Vig’s had fame on shore as well as at sea and in the icy 48th state. He was in the original cast of the Broadway musical Hairspray, nightly juggling the roles of the TV studio head, the high school principal, the dress shop owner, a security guard, and the flasher from the opening song. He also understudied several of the other roles. While he never had to go on as Edna Turnblad—both Harvey Feirstein and Michael McKean never missed a performance, he did play Wilbur Turnblad for a few weeks.

So Vig never got to wear the dress in Hairspray. He’ll be living vicariously, then, through Sinthea Starr’s antics this weekend.

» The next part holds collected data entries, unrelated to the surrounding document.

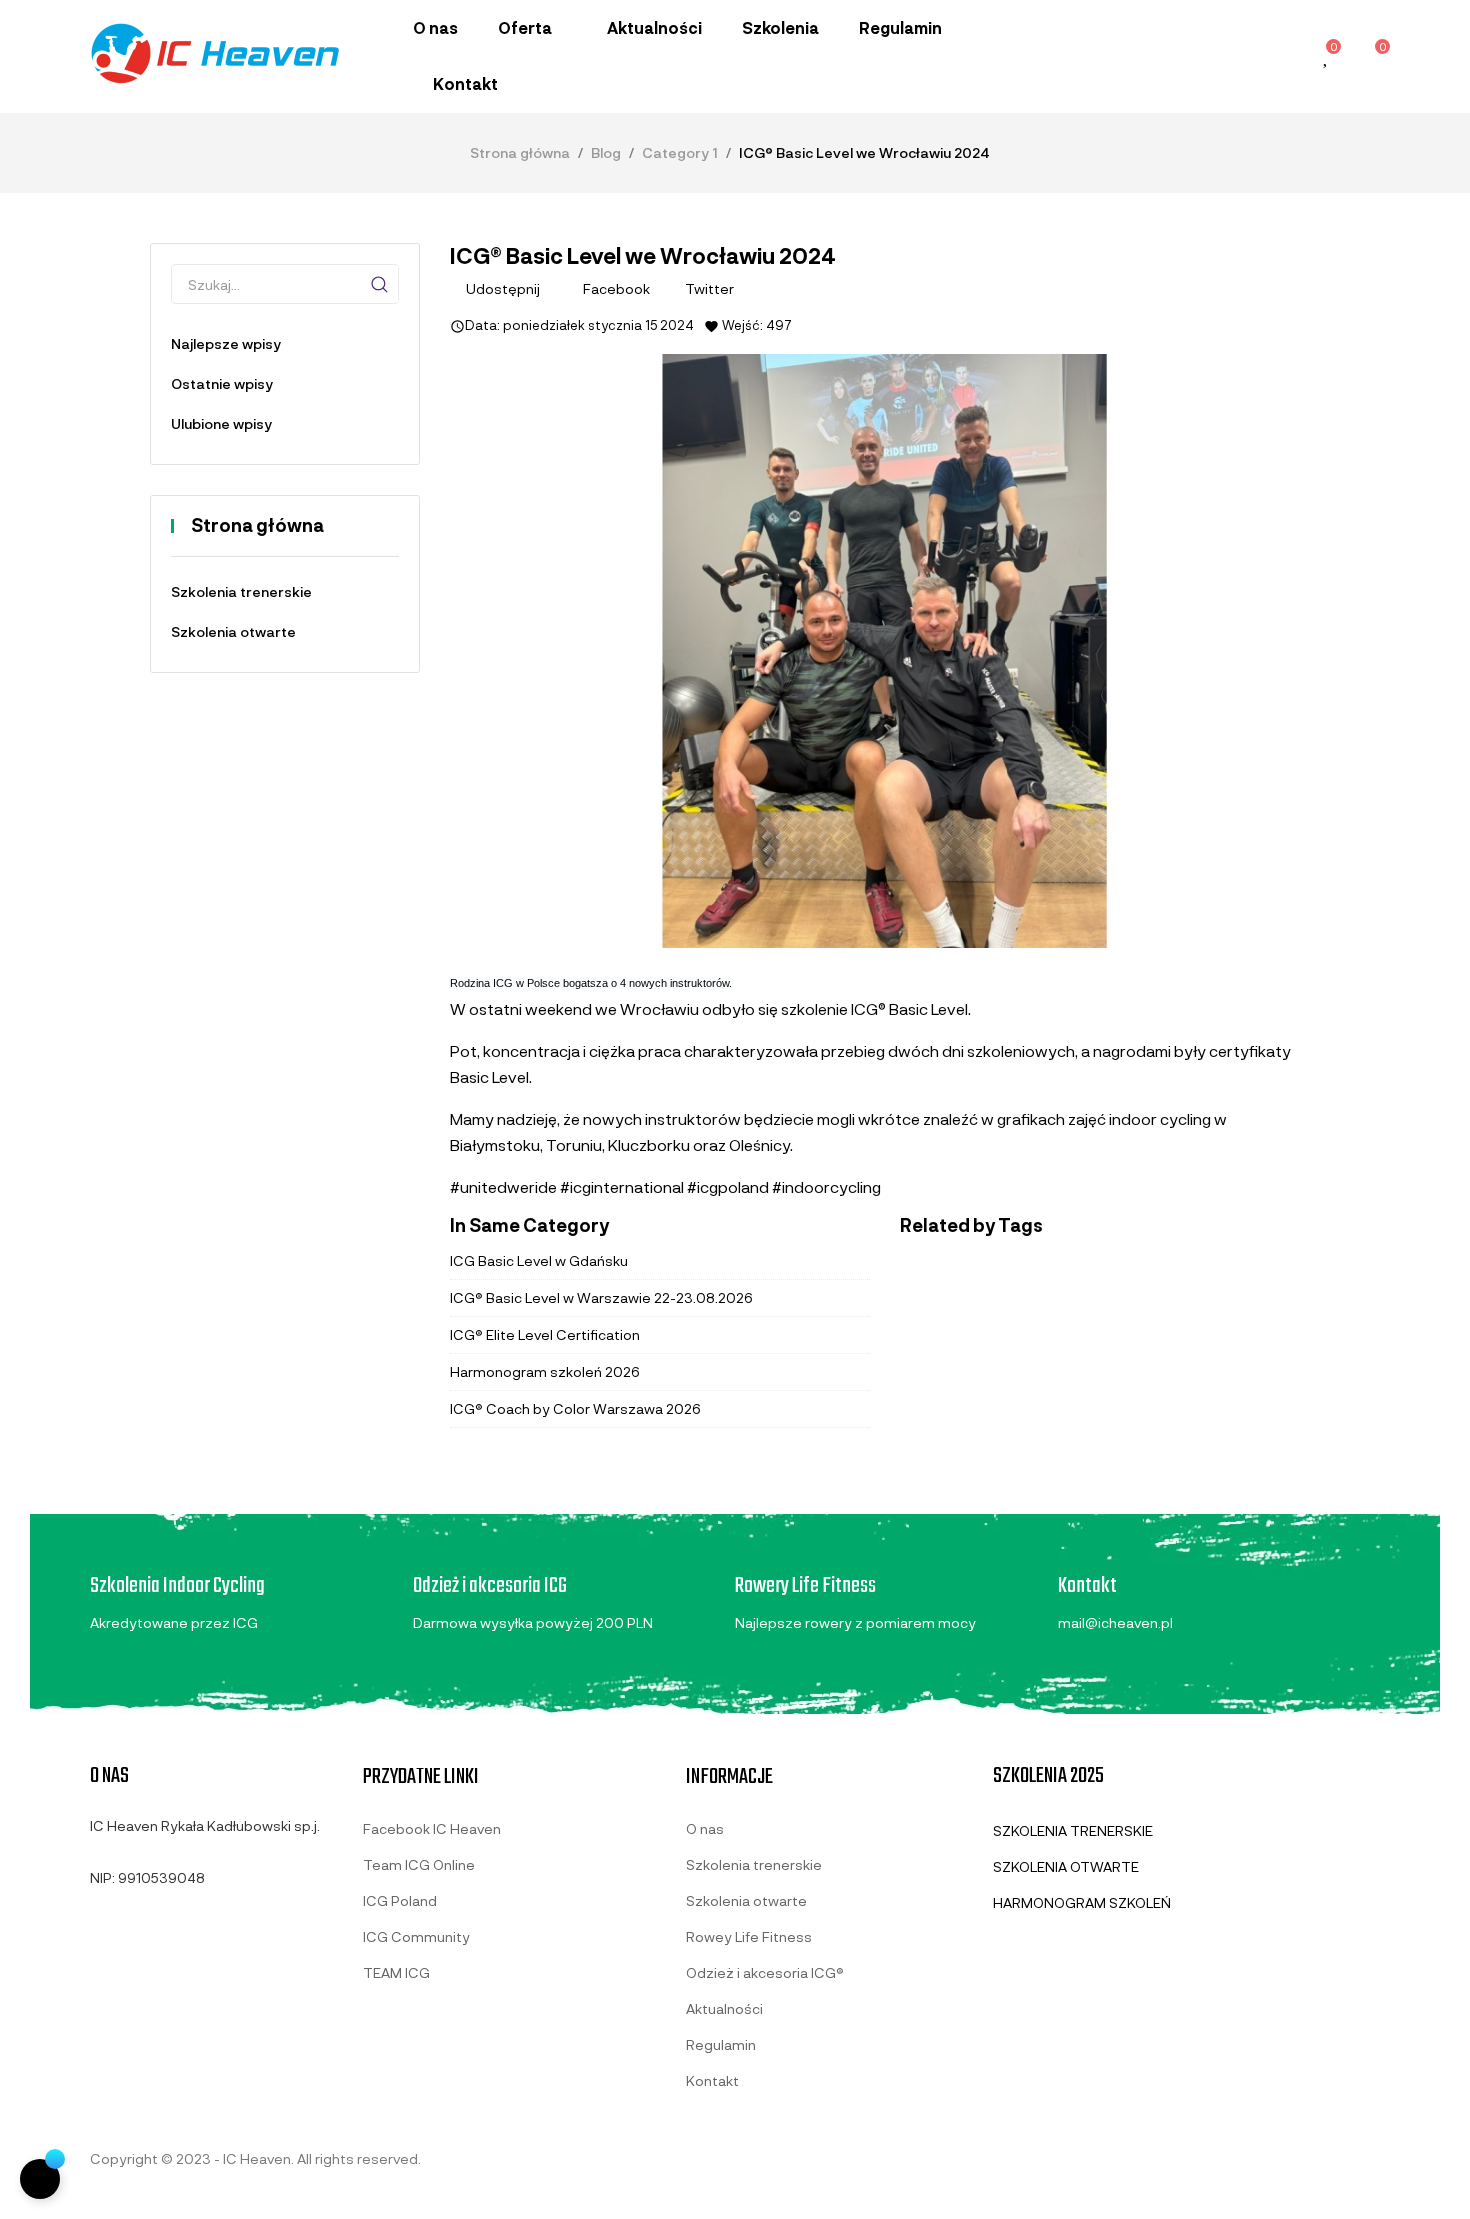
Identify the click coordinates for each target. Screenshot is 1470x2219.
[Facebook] (98, 1925)
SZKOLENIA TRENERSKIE (1073, 1830)
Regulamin (721, 2044)
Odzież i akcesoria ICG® (765, 1972)
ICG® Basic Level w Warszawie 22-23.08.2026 (601, 1297)
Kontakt (712, 2080)
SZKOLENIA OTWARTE (1066, 1866)
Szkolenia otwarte (233, 631)
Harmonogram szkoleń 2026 (545, 1371)
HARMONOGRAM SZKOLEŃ (1082, 1902)
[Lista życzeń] (1327, 57)
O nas (705, 1828)
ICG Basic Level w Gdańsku (539, 1260)
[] (40, 2179)
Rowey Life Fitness (749, 1936)
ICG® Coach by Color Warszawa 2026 (575, 1408)
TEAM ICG (396, 1972)
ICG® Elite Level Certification (545, 1334)
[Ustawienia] (1282, 56)
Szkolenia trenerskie (241, 591)
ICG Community (416, 1936)
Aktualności (724, 2008)
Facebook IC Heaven (432, 1828)
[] (379, 284)
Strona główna (257, 525)
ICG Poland (400, 1900)
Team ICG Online (419, 1864)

One Response to Sinthea Starr Shines on Westville’s Lyric Hall: An Interview with Her Muse Joel Vig

  1. Bernie Kaufman

    Dear Chris, What can I say? except Thank You, Thank You and again Thank You. I have to thank Gary especially for getting us together. He said if anyone would understand exactly what I was doing, “it would be you”. You don’t know how your comments and your article helped a slightly bruised ego, thinking that I somehow failed, in some way. Life is not exactly perfect, and I always say that is why Baskins & Robbins comes in 31 favors. The show is a work in progress (we realize some changes are in order and this may not be everyone’s cup of tea, but time will tell. I am not sure that we will go further to another ventue, that is Joel’s decision but thanks again for being our champion. Bernie
    P.S. was in ny tonite for a cabaret show and Joel and I discussed the possibility of using the Lyric Hall for a reading of Truman Capote’s “A Christmas Memory” a reading he did many times with Pat Neal, this holiday season with possibly Estelle Parsons or Tammy Grimes. Will keep you in the loop.